* [Records for the exercise]
◇ ◇ ◇ ◇

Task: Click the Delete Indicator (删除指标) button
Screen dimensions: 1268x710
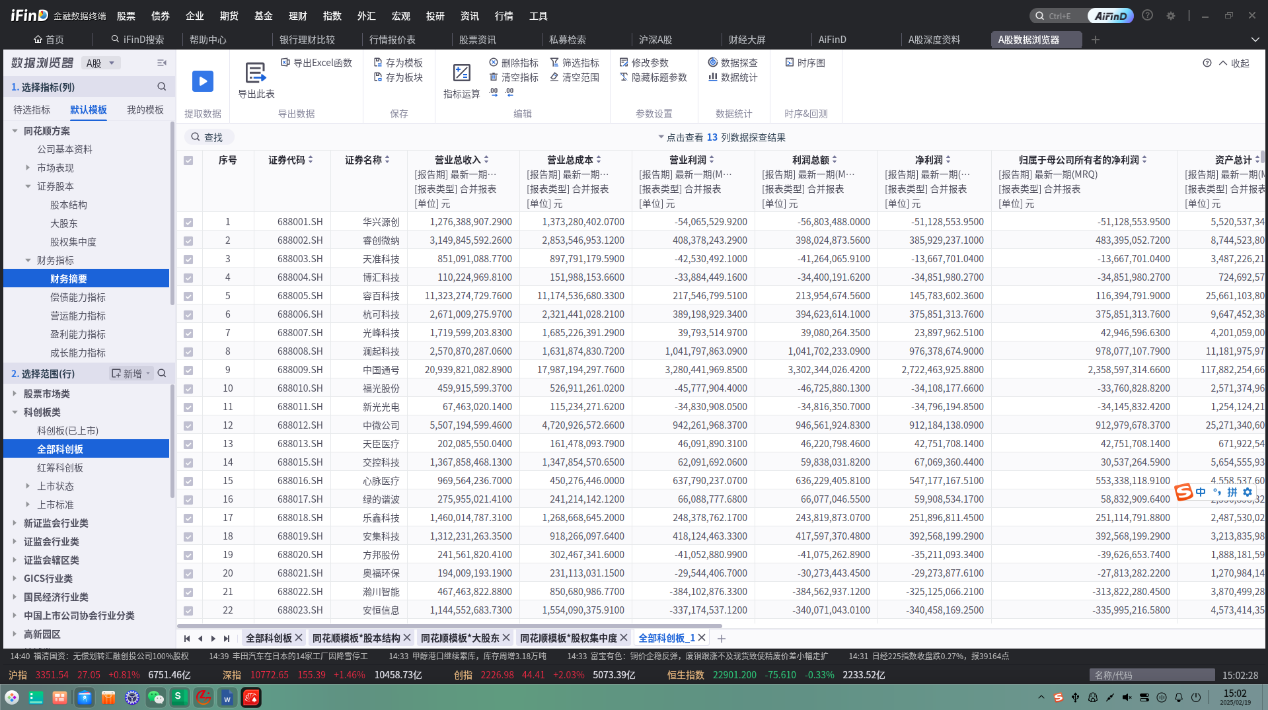Action: (x=513, y=62)
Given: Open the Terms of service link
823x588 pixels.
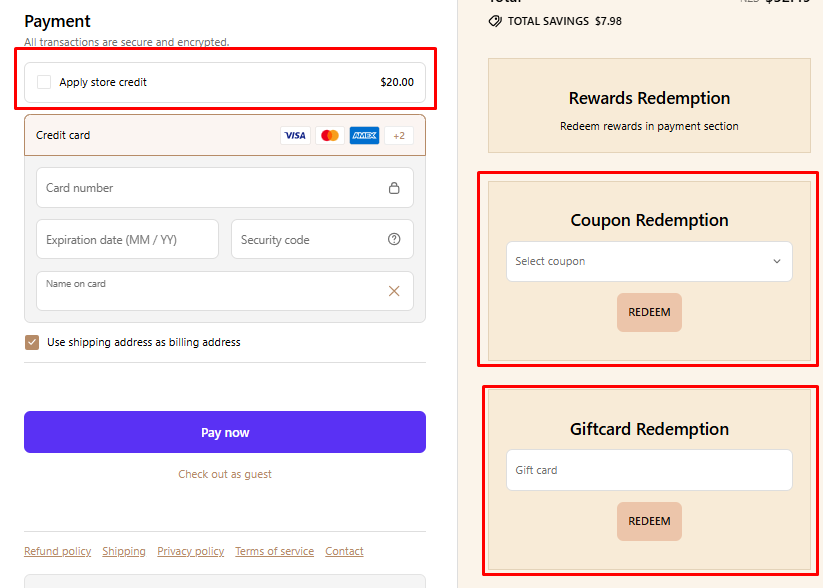Looking at the screenshot, I should click(274, 551).
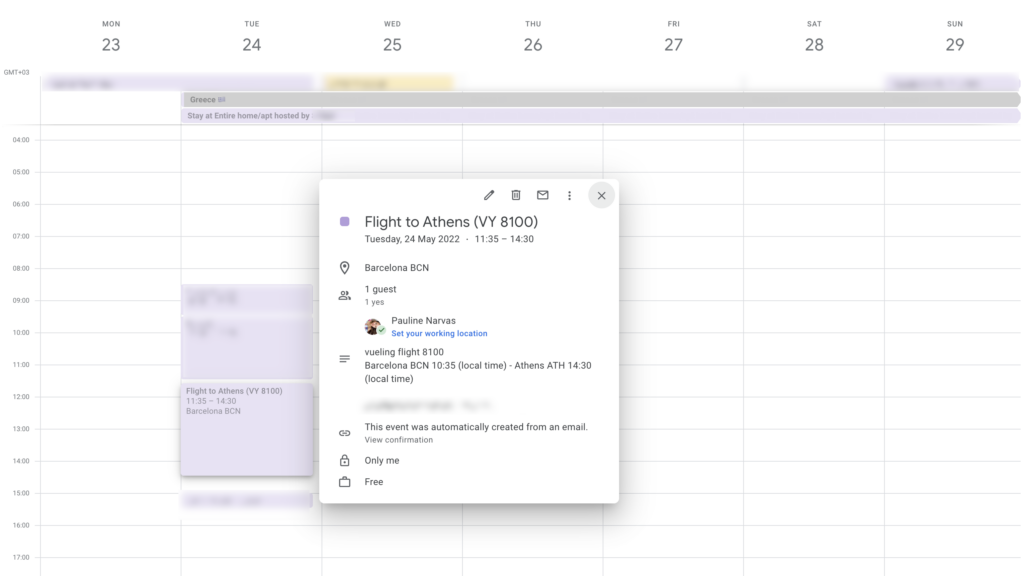
Task: Click the link icon beside email notice
Action: click(x=345, y=433)
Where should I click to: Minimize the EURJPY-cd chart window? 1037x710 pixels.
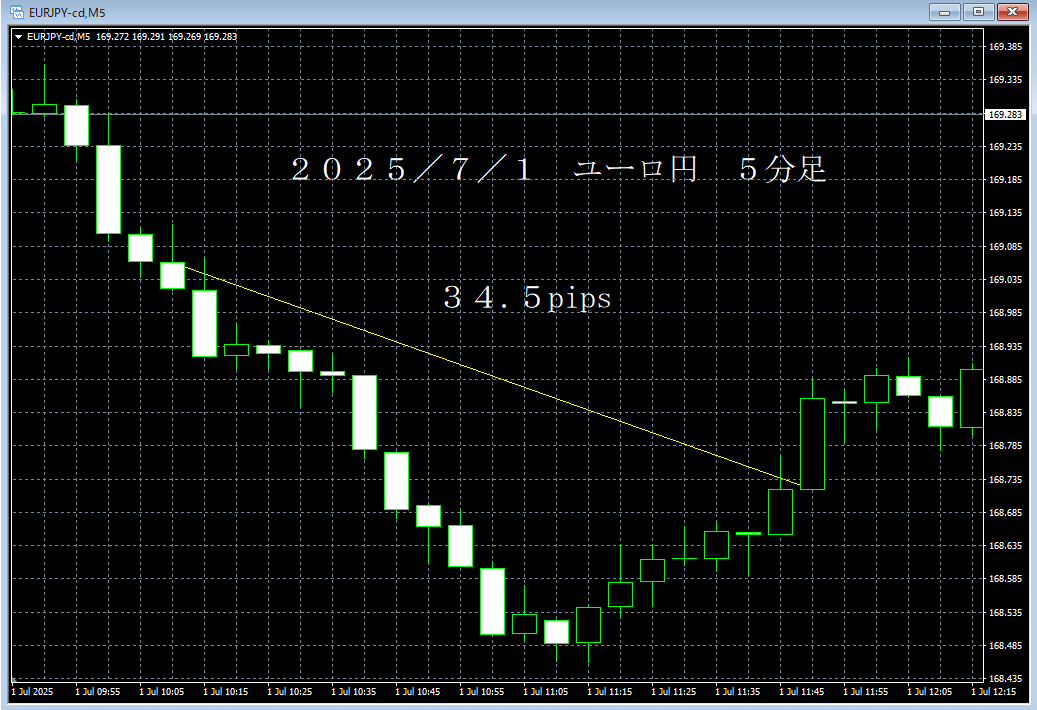(944, 12)
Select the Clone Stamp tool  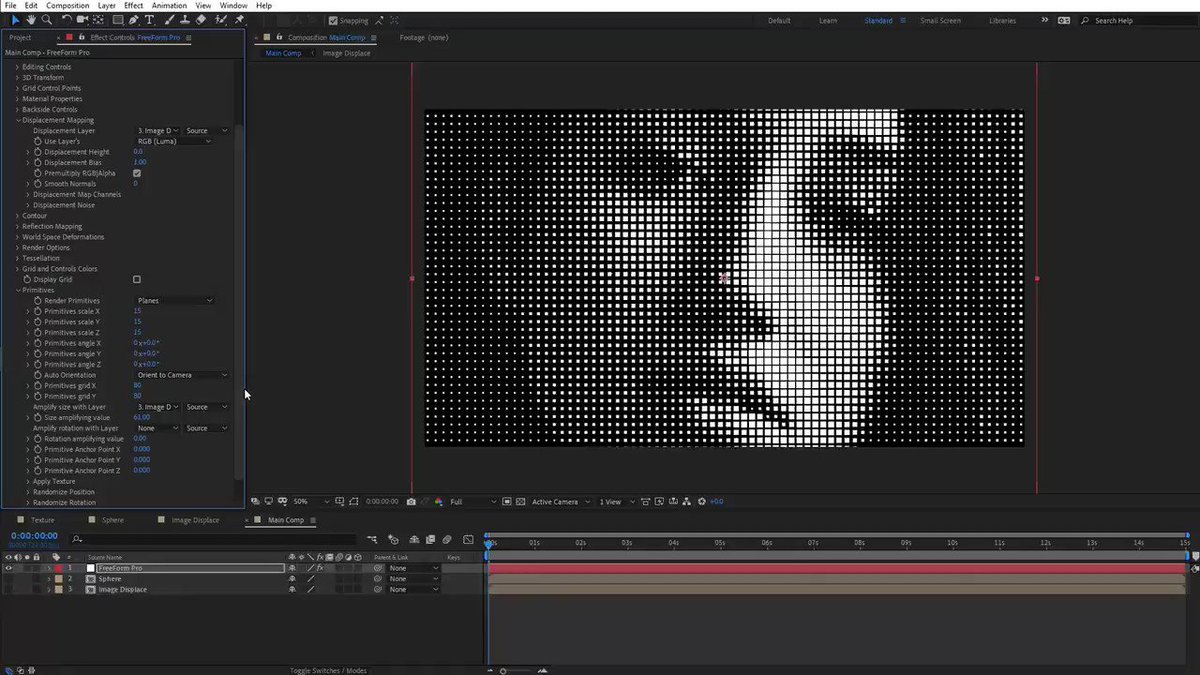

◇ ◇ ◇ ◇

* [Exercise objective] The answer must restate each entry word for word and contain no images.

* [Result of the task]
Task: Click the Delete Indicator (删除指标) button
Screen dimensions: 1268x710
Action: (x=513, y=62)
Given: Open the Terms of service link
823x588 pixels.
Looking at the screenshot, I should click(274, 551).
Task: Click the link icon beside email notice
Action: click(x=345, y=433)
Where should I click to: Minimize the EURJPY-cd chart window? 1037x710 pixels.
(944, 12)
Select the Clone Stamp tool  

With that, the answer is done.